Can I extract MBOX attachments without converting emails to PDF?

Yes. MBOX to PDF's extraction runs independently of PDF export — enable extraction and the attachments save to your chosen folder regardless of whether you also produce PDFs. You can also use command-line tools like munpack or Python's mailbox module for scripted extraction.

Can I extract attachments from a Gmail Takeout MBOX?

Yes. Gmail Takeout produces a standard MBOX file with all attachments encoded inline. MBOX to PDF extracts them the same way it handles any other MBOX source.

What happens to inline images — are those also extracted?

Images embedded in HTML email bodies (referenced by Content-ID or Content-Location) are technically attachments and are extracted by most tools. Whether you want them in your attachment folder depends on the use case — for legal production, yes; for a personal archive focused on traditional attachments, you may want to skip them.

(Target position entries)
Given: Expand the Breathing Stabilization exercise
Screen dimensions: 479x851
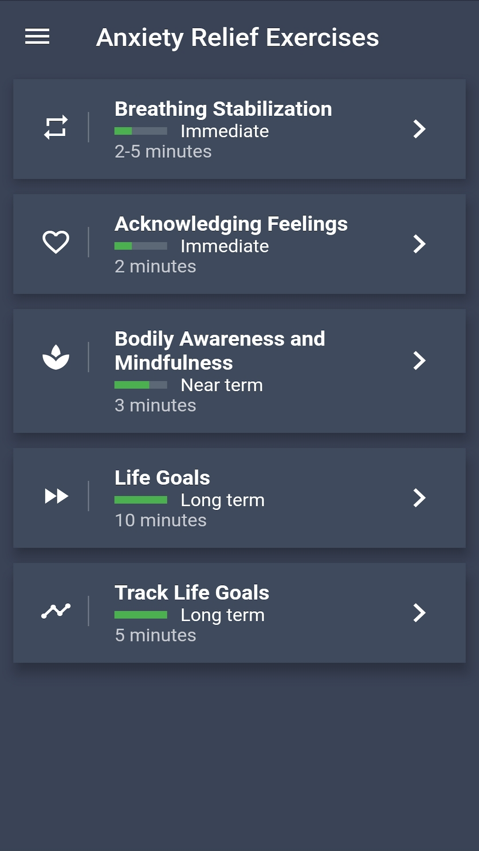Looking at the screenshot, I should 419,129.
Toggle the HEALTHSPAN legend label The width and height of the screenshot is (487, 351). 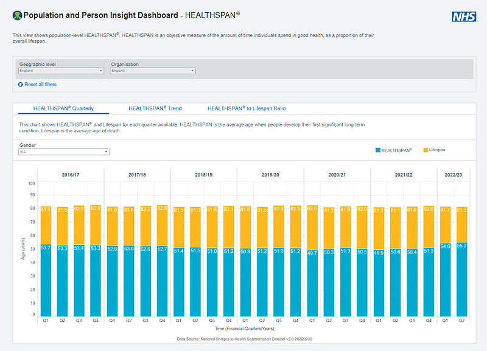(396, 150)
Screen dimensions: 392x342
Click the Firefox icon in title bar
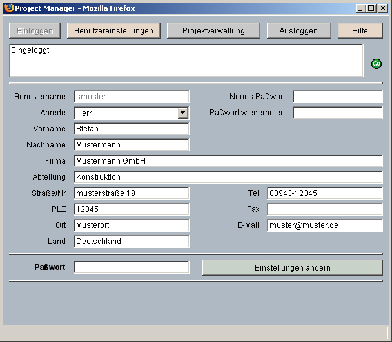8,8
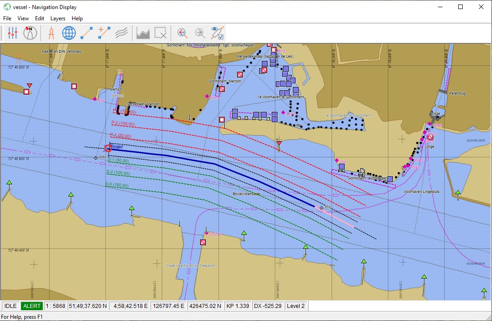Screen dimensions: 492x321
Task: Open the profile chart icon
Action: tap(143, 33)
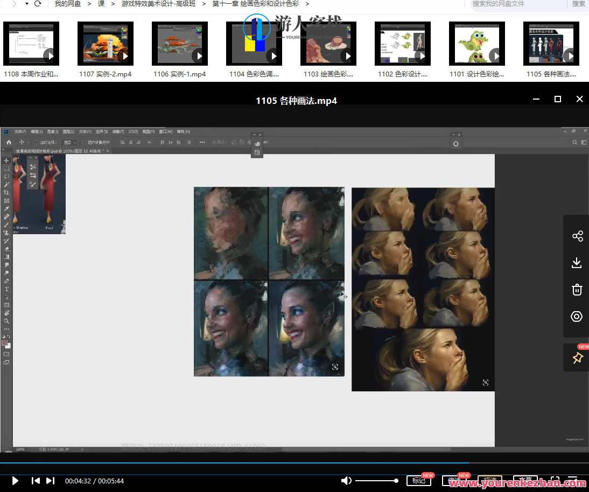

**Challenges**
A: In the FAQ on extracting MBOX attachments, what kind of file does Gmail Takeout produce?
B: Pick up the FAQ on extracting MBOX attachments after its last answer and continue it.

**Answers to the exercises**
A: A standard MBOX file with all attachments encoded inline.

B:
Extract Attachments from MBOX Files on Mac (2026)

Published April 22, 2026 · Updated April 22, 2026

Why extract attachments separately?

Every attachment that came with every email in an MBOX file is still there — encoded inside the archive. For an active email workflow, that's fine. For archival, legal review, or migration, you often want the attachments as standalone files in organized folders:

Legal review: Reviewers need to open attachments individually, annotate them, and produce them separately from the email PDFs.
Migration: Moving to a document management system that indexes attachments needs them as files, not embedded in email bodies.
Archival sanity: Ten years from now, you want the photos your dad sent as photos in a folder — not encoded in a .mbox file.
File size control: PDFs with embedded attachments balloon in size. Extracting them keeps the PDF archive lean.

How MBOX actually stores attachments

MBOX stores the full RFC 5322-formatted email, including the body. For attachments, the email uses MIME multipart encoding — the body is broken into parts (plain text, HTML, each attachment), each with its own content-type and content-transfer-encoding headers. Binary attachments are base64-encoded to survive as plain text.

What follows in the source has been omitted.